---------- Exercise data ----------
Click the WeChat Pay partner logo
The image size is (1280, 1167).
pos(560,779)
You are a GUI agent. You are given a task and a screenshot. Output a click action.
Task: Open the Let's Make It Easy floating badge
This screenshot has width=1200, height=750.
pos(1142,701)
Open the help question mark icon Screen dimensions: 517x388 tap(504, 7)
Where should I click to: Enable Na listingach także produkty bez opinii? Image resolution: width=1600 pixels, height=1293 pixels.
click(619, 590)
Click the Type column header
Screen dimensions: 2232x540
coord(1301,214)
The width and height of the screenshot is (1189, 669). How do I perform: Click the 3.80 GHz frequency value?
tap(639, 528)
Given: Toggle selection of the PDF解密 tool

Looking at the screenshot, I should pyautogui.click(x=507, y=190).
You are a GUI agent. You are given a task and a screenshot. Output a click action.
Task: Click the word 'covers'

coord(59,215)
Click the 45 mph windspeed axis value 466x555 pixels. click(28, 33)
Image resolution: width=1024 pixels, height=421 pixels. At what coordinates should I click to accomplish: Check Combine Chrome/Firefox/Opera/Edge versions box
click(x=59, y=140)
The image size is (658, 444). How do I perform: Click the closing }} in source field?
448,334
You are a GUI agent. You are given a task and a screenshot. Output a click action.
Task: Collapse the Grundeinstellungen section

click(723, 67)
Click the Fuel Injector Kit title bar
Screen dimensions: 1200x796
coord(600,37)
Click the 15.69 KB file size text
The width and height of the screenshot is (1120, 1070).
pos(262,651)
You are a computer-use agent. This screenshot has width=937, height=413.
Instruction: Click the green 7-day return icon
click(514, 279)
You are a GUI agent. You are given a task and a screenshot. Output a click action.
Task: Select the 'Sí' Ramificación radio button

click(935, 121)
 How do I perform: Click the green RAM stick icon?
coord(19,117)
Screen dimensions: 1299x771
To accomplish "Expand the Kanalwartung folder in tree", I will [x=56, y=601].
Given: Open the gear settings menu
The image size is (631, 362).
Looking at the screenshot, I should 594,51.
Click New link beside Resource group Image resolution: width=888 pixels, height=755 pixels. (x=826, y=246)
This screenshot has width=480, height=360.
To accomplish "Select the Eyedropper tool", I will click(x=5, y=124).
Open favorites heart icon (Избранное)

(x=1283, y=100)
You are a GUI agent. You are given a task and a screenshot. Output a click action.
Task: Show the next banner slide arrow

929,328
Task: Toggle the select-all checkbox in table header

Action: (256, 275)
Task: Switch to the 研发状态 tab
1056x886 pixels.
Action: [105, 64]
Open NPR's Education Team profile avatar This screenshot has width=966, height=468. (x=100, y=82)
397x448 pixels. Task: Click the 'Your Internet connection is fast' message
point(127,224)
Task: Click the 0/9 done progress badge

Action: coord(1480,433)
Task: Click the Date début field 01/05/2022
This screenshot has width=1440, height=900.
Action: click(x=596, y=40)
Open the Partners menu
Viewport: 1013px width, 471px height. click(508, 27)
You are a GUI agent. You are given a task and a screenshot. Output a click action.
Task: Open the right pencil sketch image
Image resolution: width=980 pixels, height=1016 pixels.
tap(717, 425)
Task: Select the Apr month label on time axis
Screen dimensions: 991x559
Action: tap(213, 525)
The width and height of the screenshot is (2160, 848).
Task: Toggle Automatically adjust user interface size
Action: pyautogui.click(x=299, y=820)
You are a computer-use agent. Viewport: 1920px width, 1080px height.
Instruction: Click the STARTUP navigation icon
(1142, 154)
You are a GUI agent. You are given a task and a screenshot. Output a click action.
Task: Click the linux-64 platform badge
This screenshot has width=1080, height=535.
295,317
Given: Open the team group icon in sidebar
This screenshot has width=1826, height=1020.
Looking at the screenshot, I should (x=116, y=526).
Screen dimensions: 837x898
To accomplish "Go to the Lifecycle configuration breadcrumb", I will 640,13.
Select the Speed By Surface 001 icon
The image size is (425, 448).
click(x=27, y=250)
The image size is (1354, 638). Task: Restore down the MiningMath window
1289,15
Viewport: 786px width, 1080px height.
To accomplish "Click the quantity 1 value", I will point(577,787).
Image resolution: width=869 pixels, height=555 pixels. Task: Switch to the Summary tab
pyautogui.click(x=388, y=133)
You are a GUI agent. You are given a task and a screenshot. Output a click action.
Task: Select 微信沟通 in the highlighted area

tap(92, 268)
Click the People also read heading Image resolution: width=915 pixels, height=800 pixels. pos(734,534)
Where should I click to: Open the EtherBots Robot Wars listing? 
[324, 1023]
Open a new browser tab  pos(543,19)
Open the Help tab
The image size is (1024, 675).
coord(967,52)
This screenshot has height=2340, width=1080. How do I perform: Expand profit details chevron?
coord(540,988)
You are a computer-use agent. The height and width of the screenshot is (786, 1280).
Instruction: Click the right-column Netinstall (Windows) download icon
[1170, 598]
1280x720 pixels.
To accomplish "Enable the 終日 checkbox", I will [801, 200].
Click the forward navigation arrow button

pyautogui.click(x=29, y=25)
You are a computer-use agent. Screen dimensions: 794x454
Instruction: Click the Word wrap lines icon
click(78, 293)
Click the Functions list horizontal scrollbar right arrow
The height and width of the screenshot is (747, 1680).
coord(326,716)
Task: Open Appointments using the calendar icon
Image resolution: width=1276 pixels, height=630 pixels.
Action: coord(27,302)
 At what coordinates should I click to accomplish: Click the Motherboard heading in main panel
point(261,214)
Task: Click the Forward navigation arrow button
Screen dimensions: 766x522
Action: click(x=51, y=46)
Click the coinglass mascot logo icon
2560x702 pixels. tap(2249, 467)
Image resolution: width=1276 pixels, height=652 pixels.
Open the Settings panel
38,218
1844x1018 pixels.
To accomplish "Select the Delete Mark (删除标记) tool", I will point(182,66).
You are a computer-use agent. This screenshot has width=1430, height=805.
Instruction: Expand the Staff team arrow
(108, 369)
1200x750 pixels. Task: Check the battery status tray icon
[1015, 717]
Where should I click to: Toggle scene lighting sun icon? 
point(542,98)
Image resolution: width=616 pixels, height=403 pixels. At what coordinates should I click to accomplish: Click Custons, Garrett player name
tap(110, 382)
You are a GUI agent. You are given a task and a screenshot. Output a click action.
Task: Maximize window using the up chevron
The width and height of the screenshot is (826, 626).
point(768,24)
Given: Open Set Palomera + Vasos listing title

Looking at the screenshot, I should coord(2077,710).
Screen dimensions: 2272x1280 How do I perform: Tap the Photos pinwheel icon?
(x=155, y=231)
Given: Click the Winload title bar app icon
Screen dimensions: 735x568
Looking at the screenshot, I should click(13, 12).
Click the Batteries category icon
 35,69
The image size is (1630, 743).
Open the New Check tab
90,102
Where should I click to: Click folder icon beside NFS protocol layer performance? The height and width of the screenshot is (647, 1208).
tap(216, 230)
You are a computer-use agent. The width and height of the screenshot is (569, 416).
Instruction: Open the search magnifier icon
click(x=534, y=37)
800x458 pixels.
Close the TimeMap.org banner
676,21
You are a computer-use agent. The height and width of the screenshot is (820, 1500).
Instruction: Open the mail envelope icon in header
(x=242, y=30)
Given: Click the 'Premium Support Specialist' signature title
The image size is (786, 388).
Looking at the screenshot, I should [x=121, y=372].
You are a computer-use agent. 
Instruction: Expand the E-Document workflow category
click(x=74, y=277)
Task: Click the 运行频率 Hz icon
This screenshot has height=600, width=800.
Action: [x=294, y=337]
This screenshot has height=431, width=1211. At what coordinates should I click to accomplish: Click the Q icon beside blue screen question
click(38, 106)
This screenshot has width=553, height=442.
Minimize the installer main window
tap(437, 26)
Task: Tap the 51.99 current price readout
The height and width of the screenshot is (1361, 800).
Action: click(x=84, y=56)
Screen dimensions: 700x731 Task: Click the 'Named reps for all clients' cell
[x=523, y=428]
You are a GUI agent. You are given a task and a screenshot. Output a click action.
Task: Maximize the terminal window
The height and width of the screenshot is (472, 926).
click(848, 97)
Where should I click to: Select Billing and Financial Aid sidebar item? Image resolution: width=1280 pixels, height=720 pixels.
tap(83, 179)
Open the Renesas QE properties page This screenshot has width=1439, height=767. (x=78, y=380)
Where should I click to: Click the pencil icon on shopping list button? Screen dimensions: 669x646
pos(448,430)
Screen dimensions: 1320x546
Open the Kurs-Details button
----------
• Work to be completed: Search the records above for the string "computer" and copy each line that holds it.

• Answer space:
You are a computer-use agent. This screenshot has width=937, height=413.
You are a computer-use agent. Viewport: 1920px width, 1080px height.
You are a computer-use agent. The height and width of the screenshot is (786, 1280).
You are a computer-use agent. Screen dimensions: 794x454
You are a computer-use agent. This screenshot has width=1430, height=805.
You are a computer-use agent. The width and height of the screenshot is (569, 416).
You are a computer-use agent. The height and width of the screenshot is (820, 1500).
You are a computer-use agent. 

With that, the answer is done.